Start of RECORDS FOR THIS EXERCISE

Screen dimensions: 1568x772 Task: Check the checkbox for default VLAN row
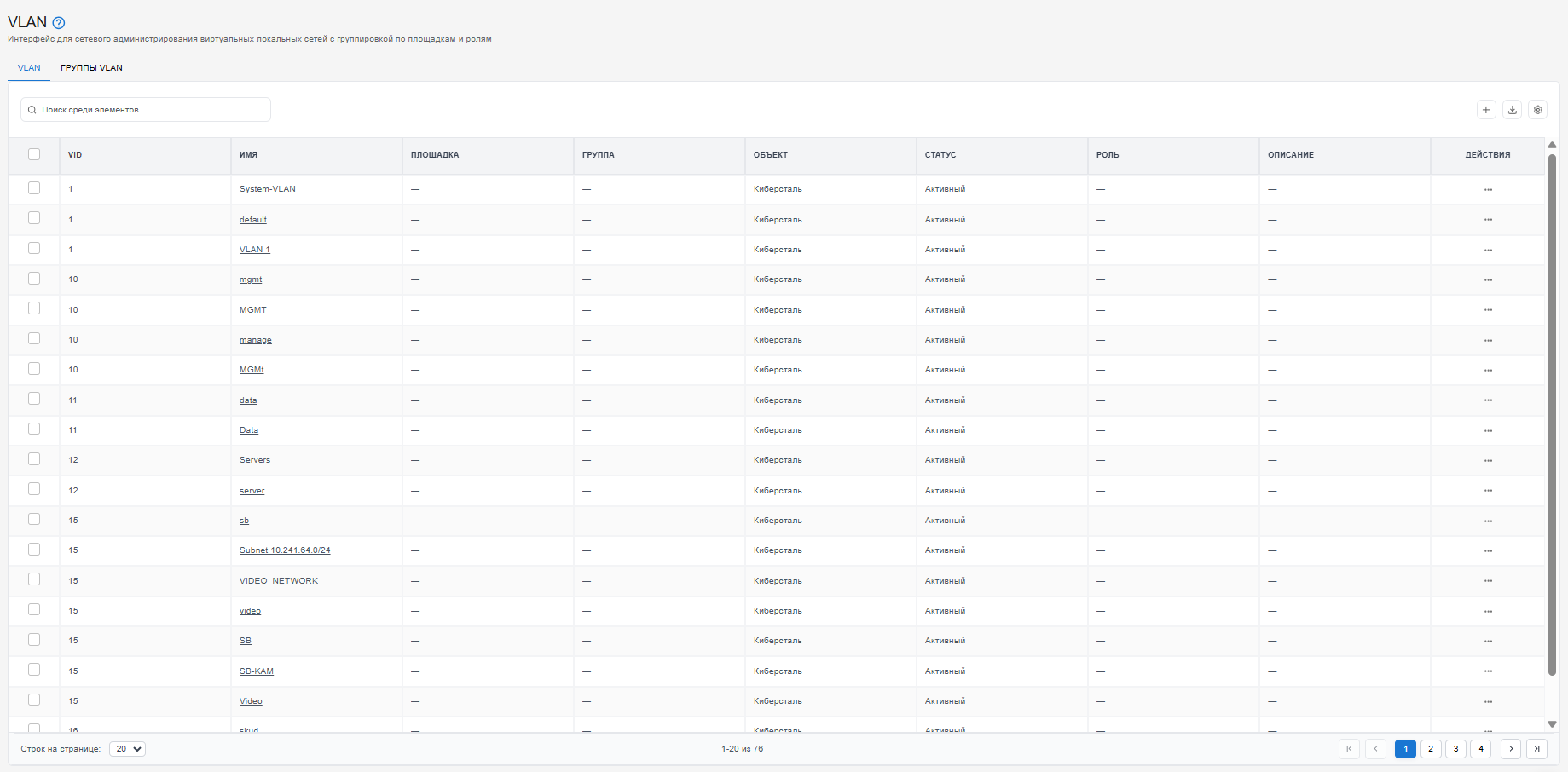[34, 218]
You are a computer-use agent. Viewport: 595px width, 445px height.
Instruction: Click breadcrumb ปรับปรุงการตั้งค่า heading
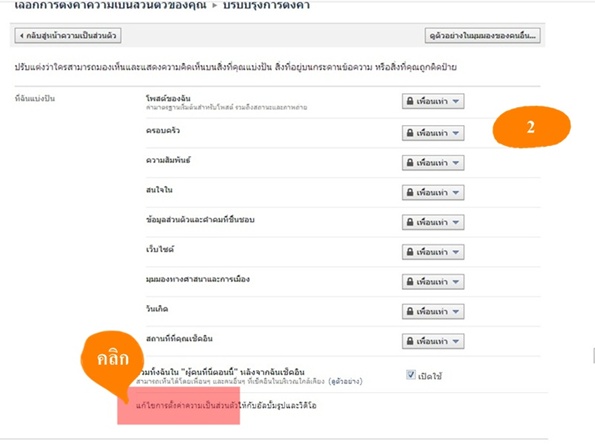tap(266, 5)
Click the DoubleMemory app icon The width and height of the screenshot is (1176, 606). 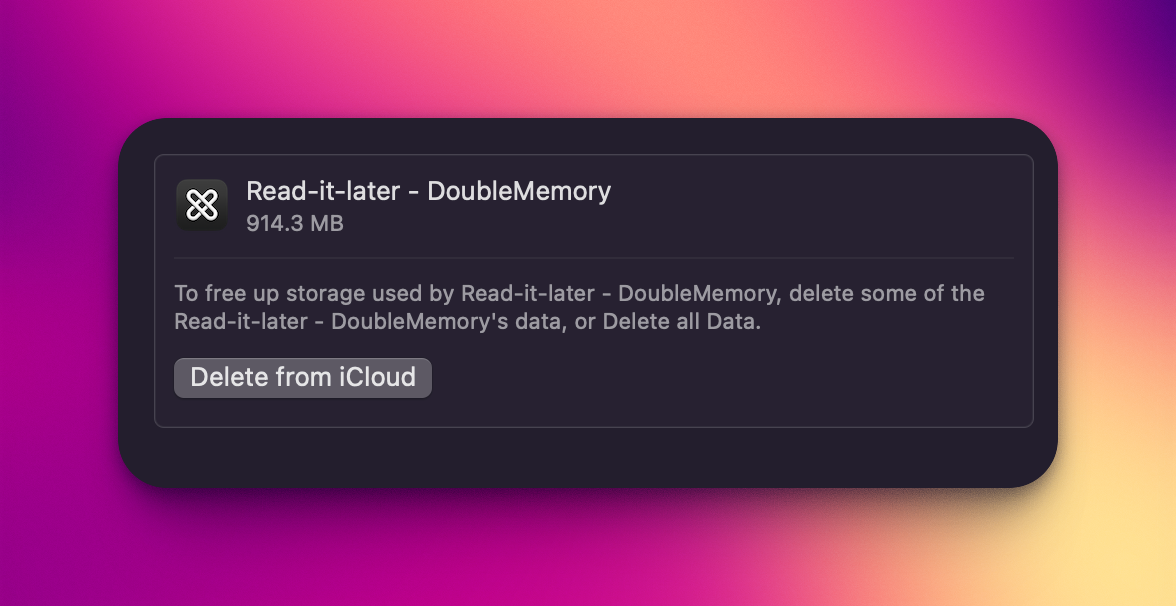pyautogui.click(x=202, y=205)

End of RECORDS FOR THIS EXERCISE

Swap "default VLAN" for "management VLAN" in the rows from the very first line through the line containing "tap(266, 5)", leaving everything else unchanged and omitting the pictures.

Screen dimensions: 1568x772 Task: Check the checkbox for management VLAN row
[34, 218]
You are a computer-use agent. Viewport: 595px width, 445px height.
Instruction: Click breadcrumb ปรับปรุงการตั้งค่า heading
tap(266, 5)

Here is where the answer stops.